Women's Equality Day: Has the Indian society accepted gender equality completely?

Women’s Equality Day is celebrated on August 26 every year. But has the Indian society accepted gender equality completely?

Women's Equality Day

Women's Equality Day

time

Women’s Equality Day is celebrated on August 26 every year. Gender equality is slowly yet steadily gaining roots in India with both the society and the government bodies considering it to be one of the most important factors for the overall development and progress of the country.

Decades ago Indian women were not allowed to go out of their homes to learn something or go to schools. The scenario changed when social activities like Jyotirao and Savitribai Phule started the first girls’ school in India. That one step has now become a blessing for women who have excelled in almost all fields and are working at the top ranks.

From going abroad for studies to serving as IAS officers and CEOs of multinational companies, women are now enjoying success and quality of life in almost all fields. Indeed the struggle for women’s equality has come a long way.

Law is supportive

Be it the inheritance of properties or getting alimony after divorce, most of the Indian laws now support women and help them to get their due rights. That is why they can now enjoy what the males until a few decades ago considered only their birthright.

Earlier women were not given any share in the ancestral property. But now the law says that women have equal rights as men when it comes to both ancestral and parental properties.

So both through education and by enforcement of supportive law, women are now enjoying equal rights in India.

Malpractices that still prevail

For centuries India has had many malpractices like women going to sati, dowry practices, and many more. While the practice of sati was stopped during British rule, the dowry practice continues even today.

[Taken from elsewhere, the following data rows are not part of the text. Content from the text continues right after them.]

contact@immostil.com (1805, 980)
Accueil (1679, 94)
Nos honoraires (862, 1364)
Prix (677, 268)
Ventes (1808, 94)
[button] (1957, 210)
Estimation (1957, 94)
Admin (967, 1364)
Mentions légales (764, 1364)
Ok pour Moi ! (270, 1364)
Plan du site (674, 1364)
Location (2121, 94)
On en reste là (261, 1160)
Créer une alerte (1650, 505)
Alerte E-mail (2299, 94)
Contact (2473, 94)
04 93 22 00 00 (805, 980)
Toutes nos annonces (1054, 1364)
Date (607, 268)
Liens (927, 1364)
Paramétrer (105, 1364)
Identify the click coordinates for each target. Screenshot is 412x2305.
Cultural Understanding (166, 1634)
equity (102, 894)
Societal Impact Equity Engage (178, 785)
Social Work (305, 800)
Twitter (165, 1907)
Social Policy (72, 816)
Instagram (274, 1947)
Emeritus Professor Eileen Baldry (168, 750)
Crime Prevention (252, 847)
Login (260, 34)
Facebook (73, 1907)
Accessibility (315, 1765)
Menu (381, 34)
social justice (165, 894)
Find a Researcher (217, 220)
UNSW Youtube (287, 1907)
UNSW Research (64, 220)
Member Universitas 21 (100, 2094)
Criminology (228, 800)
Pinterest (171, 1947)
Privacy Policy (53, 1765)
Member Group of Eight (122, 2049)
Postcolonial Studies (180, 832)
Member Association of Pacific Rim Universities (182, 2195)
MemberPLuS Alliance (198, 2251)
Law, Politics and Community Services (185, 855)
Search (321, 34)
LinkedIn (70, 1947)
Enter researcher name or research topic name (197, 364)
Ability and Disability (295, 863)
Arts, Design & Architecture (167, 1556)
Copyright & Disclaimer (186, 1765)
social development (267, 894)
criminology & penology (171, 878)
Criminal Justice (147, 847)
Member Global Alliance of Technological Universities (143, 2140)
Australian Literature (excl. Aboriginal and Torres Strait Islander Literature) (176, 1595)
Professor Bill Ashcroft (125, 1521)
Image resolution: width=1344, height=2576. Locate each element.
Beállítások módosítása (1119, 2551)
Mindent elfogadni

Many families feel burdened whenever a girl child is born in their family.

The parents start saving for the dowry of their girl since her infancy and that is also one of the reasons many families in several parts of the country abort a girl child if detected early during pregnancy.

There have been shocking incidences where the girl infants have been killed or drowned to death immediately after birth because the parents do not want to face the problem of marrying their daughter and giving huge ransom in dowry.

Discrimination and domestic violence are two other enormous issues that still prevail in Indian society and are a big stigma to this movement for women’s equality.

For this, the perception of both males and women in India needs to be changed and with education and social awakening, the days are not far when Indian women will also be looked upon as equals even in small towns and villages.